» **WHAT YOU HAVE TO DO**:
Reproduce only the top of the records, down to and including the line containing "Viewport: 443px width, 404px height.".

(Stored items)
+--
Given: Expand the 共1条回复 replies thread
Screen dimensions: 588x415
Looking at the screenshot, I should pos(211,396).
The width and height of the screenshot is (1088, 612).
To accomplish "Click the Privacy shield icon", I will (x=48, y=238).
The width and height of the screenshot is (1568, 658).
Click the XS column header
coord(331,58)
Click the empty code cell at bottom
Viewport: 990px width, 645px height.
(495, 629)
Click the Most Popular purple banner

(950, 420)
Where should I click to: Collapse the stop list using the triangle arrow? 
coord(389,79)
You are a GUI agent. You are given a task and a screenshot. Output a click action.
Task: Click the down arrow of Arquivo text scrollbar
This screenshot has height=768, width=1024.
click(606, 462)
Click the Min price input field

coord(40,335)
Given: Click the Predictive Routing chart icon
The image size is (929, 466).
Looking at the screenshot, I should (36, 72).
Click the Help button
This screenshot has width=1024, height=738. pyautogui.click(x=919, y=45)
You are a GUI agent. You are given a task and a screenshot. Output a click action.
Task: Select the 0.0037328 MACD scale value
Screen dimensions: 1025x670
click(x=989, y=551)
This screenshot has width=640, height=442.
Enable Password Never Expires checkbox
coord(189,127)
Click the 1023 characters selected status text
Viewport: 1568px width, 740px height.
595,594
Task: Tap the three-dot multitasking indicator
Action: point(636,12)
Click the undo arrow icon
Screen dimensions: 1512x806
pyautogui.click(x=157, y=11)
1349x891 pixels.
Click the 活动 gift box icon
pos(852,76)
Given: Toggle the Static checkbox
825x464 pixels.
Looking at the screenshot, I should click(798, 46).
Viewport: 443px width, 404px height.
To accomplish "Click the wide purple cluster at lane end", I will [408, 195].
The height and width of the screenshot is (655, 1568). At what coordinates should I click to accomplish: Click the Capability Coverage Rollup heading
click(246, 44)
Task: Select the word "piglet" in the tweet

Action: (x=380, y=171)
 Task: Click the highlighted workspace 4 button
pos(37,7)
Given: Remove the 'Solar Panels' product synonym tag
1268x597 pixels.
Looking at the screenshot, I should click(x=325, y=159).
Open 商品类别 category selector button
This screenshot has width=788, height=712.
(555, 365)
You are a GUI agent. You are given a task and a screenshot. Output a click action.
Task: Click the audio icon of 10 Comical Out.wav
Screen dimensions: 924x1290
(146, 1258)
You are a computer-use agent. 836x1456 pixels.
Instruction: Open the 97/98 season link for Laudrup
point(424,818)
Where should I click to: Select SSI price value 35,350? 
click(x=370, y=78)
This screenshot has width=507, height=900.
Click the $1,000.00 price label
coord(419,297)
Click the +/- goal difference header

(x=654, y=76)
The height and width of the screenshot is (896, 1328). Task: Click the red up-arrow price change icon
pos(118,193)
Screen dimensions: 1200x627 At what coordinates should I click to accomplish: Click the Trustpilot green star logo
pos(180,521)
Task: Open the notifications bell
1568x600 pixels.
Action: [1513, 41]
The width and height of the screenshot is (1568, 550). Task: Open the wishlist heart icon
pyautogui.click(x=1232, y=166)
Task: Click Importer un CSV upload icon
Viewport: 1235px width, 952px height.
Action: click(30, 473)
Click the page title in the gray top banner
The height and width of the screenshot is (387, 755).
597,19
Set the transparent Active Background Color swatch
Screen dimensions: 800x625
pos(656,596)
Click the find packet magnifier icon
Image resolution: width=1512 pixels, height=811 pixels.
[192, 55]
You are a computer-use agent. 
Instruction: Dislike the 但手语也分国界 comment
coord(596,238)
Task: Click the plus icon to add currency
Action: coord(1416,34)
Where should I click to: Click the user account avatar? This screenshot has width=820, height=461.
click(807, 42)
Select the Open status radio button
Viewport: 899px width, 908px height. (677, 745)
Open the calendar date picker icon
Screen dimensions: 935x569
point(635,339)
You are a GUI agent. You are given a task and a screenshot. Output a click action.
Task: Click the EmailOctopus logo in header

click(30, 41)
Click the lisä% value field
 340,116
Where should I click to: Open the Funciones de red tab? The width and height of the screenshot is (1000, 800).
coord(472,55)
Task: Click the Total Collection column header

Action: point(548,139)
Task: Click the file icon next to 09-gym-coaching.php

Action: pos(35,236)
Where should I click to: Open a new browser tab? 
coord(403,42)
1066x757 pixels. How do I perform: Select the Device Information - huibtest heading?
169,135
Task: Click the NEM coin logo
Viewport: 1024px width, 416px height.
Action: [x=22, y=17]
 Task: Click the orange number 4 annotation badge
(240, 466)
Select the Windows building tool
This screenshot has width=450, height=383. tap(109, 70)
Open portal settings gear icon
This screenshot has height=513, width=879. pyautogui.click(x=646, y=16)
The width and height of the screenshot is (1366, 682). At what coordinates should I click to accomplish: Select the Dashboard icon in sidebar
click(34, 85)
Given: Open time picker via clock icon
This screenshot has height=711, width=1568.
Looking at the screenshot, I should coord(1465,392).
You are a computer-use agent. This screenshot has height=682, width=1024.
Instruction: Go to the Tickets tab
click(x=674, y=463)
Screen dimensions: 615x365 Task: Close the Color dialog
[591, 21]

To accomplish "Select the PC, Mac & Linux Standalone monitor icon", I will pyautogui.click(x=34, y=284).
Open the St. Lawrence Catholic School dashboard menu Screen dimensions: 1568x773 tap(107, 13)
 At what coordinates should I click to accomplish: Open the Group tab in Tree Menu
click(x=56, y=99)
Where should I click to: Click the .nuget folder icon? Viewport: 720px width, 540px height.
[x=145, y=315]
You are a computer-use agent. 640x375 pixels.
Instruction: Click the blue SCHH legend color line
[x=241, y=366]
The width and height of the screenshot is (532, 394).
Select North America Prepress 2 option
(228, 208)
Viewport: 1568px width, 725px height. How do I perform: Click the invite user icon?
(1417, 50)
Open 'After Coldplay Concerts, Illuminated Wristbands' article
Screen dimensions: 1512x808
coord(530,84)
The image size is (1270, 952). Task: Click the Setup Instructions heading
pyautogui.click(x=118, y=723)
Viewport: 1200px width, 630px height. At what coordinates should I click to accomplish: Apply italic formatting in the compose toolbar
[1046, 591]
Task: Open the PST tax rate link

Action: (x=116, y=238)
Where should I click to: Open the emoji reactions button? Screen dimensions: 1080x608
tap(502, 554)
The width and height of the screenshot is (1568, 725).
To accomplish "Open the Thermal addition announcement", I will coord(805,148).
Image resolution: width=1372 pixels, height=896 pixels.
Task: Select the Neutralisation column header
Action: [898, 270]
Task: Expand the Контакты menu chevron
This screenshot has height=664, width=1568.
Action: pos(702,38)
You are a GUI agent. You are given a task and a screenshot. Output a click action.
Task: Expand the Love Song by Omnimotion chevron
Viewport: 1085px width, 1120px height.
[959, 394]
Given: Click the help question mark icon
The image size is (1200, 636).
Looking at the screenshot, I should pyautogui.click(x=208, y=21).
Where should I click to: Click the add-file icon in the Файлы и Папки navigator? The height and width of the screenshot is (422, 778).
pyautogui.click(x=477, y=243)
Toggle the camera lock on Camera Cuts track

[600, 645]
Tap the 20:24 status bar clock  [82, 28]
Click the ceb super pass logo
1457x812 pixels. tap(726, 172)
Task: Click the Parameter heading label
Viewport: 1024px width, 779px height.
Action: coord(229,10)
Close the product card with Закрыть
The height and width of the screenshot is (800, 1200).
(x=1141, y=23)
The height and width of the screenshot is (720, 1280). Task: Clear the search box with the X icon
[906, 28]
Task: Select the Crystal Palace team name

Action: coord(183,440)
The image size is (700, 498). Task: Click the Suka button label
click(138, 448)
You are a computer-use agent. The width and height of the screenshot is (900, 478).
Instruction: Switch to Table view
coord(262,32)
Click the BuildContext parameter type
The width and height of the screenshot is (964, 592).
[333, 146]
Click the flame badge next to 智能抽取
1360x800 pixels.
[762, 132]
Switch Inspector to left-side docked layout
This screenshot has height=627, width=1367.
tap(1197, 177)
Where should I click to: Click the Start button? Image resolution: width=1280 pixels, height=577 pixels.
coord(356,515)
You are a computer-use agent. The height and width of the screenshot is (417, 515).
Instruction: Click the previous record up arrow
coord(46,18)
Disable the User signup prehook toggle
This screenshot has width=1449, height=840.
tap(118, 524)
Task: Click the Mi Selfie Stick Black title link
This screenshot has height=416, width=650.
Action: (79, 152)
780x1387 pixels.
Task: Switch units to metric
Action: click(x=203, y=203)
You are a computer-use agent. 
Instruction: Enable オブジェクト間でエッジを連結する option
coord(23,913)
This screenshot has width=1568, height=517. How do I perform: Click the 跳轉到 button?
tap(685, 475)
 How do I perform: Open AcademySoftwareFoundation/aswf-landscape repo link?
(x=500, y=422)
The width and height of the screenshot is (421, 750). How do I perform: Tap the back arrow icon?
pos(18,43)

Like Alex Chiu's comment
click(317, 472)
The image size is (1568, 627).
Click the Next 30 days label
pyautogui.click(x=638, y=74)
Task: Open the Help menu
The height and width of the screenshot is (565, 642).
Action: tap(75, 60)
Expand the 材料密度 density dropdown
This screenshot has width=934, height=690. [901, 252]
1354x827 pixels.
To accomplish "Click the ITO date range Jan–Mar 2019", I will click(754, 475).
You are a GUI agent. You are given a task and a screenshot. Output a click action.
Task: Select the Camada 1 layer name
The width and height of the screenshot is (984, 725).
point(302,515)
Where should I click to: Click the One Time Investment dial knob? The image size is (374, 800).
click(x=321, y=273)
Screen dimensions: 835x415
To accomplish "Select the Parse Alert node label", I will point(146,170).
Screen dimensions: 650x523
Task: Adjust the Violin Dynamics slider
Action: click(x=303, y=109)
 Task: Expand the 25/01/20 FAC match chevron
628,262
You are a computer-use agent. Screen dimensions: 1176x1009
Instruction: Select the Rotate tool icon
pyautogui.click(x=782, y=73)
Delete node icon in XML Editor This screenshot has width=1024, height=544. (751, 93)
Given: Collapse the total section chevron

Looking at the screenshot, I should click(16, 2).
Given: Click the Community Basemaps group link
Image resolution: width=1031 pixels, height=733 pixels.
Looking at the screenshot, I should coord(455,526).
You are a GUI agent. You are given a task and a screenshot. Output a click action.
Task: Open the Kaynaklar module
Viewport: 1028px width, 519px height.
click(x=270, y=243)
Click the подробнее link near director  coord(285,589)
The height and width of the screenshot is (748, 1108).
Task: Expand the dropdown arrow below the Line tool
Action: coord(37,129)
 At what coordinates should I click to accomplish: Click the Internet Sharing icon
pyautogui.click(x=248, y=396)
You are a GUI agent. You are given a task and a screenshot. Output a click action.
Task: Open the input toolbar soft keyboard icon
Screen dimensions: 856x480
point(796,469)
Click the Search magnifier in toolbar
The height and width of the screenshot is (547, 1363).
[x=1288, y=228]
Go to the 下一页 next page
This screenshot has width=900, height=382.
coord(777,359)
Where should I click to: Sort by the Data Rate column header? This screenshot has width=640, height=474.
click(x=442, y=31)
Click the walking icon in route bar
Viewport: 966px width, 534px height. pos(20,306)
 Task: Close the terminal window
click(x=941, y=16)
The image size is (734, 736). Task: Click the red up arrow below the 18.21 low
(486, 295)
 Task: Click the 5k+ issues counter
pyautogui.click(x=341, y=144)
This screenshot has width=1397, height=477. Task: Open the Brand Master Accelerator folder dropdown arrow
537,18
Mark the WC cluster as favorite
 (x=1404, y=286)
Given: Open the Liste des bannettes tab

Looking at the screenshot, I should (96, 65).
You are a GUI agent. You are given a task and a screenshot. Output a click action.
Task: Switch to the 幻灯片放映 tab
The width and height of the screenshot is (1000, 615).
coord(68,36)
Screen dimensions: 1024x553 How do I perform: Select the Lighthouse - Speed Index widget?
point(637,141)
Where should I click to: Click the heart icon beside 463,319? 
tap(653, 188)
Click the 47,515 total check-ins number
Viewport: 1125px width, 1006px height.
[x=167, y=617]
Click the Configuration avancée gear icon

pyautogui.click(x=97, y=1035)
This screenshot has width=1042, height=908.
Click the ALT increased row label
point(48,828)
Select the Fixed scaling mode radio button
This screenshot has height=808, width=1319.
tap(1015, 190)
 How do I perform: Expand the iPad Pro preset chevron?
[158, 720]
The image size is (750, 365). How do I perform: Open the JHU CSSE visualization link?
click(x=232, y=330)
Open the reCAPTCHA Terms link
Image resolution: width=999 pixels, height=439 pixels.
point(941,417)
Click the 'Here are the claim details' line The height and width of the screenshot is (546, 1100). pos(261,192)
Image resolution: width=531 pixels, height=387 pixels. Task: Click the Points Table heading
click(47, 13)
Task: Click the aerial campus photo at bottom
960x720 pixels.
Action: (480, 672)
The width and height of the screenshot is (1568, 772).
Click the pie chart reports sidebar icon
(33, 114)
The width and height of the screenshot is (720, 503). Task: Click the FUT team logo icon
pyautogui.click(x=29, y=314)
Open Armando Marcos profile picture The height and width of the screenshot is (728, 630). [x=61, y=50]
+--
» **ANSWER TO THE PROBLEM**:
Given: Expand the 共1条回复 replies thread
Screen dimensions: 588x415
Looking at the screenshot, I should pos(211,396).
The width and height of the screenshot is (1088, 612).
To accomplish "Click the Privacy shield icon", I will (x=48, y=238).
The width and height of the screenshot is (1568, 658).
Click the XS column header
coord(331,58)
Click the empty code cell at bottom
Viewport: 990px width, 645px height.
(495, 629)
Click the Most Popular purple banner

(950, 420)
Where should I click to: Collapse the stop list using the triangle arrow? 
coord(389,79)
You are a GUI agent. You are given a task and a screenshot. Output a click action.
Task: Click the down arrow of Arquivo text scrollbar
This screenshot has height=768, width=1024.
click(606, 462)
Click the Min price input field

coord(40,335)
Given: Click the Predictive Routing chart icon
The image size is (929, 466).
Looking at the screenshot, I should (36, 72).
Click the Help button
This screenshot has width=1024, height=738. pyautogui.click(x=919, y=45)
You are a GUI agent. You are given a task and a screenshot. Output a click action.
Task: Select the 0.0037328 MACD scale value
Screen dimensions: 1025x670
click(x=989, y=551)
This screenshot has width=640, height=442.
Enable Password Never Expires checkbox
coord(189,127)
Click the 1023 characters selected status text
Viewport: 1568px width, 740px height.
595,594
Task: Tap the three-dot multitasking indicator
Action: point(636,12)
Click the undo arrow icon
Screen dimensions: 1512x806
pyautogui.click(x=157, y=11)
1349x891 pixels.
Click the 活动 gift box icon
pos(852,76)
Given: Toggle the Static checkbox
825x464 pixels.
Looking at the screenshot, I should click(798, 46).
Viewport: 443px width, 404px height.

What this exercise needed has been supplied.